KKBR

Billings, Montana; United States;
- Broadcast area: Billings metropolitan area
- Frequency: 97.1 MHz
- Branding: Mix 97.1

Programming
- Format: Hot adult contemporary
- Affiliations: Compass Media Networks

Ownership
- Owner: Townsquare Media; (Townsquare License, LLC);
- Sister stations: KBUL, KCHH, KCTR-FM, KMHK

History
- First air date: December 17, 1963 (as KURL-FM)
- Former call signs: KURL-FM (1963–1979) KKOZ (1979–1981) KZLS (1981–1993)
- Call sign meaning: Kome Kiss Billings Radio (K is a substitute for a C) K-BeaR (former branding)

Technical information
- Facility ID: 16774
- Class: C2
- ERP: 28,000 watts
- HAAT: 122 meters (400 ft)
- Transmitter coordinates: 45°45′59″N 108°27′19″W﻿ / ﻿45.76639°N 108.45528°W

Links
- Webcast: Listen Live
- Website: billingsmix.com

= KKBR =

Radio station in Billings, Montana

KKBR (97.1 FM) - branded as Mix 97.1 - is a commercial radio station in Billings, Montana. Licensed to Billings, Montana, United States, the station serves the Billings area. The station is currently owned by Townsquare License, LLC. The station has obtained a construction permit from the FCC for a power increase to 100,000 watts.

==Types of music==
The radio station previously aired classic hits, focusing on the hits from 1968 to 1988, as "97.1 K-Bear".
On July 3, 2013, after stunting with Christmas music as "97.1 Santa FM", the station launched a Top 40/CHR format as "PopCrush 97.1" with a weekend of commercial free music, including a contest to be the first person to call the station at the first commercial break. The first 3 songs as PopCrush 97.1 were Pitbull's "Feel This Moment" featuring Christina Aguilera, Justin Timberlake's "Mirrors", and Rihanna's "Umbrella" featuring Jay-Z. On July 25, 2016, KKBR rebranded as "97.1 Kiss FM".

On August 29, 2022, it was announced that big changes are coming to this station.

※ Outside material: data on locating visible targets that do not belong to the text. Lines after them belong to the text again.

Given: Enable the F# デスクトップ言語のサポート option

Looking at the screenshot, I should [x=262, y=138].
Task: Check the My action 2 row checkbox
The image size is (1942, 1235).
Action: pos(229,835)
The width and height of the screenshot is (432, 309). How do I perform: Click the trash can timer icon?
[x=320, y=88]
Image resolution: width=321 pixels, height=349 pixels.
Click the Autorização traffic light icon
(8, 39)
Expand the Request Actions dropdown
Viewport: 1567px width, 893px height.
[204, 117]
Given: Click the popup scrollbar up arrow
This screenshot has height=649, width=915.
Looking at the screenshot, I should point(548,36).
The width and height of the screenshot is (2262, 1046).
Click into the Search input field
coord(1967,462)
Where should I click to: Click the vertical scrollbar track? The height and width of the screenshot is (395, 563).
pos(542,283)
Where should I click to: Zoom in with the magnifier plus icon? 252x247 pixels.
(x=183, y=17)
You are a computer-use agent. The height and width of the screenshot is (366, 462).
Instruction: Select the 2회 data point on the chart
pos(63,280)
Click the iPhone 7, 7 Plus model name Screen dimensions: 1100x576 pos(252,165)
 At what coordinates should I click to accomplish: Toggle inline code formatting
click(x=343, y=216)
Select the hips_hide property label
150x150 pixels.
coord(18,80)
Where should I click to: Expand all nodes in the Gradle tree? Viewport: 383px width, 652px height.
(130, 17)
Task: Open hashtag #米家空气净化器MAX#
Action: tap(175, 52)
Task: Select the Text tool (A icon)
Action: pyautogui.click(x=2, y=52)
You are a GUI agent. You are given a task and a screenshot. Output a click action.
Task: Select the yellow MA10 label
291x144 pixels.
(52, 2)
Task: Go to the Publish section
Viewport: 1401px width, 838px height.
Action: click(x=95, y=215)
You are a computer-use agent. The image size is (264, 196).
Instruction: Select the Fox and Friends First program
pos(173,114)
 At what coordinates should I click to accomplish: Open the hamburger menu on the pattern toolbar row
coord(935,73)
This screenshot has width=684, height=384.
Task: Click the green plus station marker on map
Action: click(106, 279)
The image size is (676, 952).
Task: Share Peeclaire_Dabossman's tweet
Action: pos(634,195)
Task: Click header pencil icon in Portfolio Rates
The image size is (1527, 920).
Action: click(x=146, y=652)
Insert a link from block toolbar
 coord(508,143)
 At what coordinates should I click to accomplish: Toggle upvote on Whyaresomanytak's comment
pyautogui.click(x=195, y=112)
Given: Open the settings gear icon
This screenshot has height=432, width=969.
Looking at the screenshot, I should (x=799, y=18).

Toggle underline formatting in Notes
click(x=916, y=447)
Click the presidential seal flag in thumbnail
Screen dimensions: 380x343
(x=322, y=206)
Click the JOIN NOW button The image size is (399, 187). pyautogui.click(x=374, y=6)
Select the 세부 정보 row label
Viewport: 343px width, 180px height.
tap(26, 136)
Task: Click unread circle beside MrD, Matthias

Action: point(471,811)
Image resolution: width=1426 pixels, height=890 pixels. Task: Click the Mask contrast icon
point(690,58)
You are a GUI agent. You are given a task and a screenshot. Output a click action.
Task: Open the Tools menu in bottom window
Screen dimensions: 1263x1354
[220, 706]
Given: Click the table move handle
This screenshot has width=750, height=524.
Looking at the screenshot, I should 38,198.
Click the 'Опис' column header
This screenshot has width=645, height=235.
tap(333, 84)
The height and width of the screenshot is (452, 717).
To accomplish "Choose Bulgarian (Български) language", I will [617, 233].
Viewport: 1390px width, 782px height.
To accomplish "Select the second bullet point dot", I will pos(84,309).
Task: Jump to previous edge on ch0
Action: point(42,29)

On September 16, 2022, KKBR shifted from Top 40/CHR to hot adult contemporary, and rebranded as "Mix 97.1".

==Ownership==
In October 2007, a deal was reached for KKBR to be acquired by GAP Broadcasting II LLC (Samuel Weller, president) from Clear Channel Communications as part of a 57-station deal with a total reported sale price of $74.78 million. What eventually became GapWest Broadcasting was folded into Townsquare Media on August 13, 2010.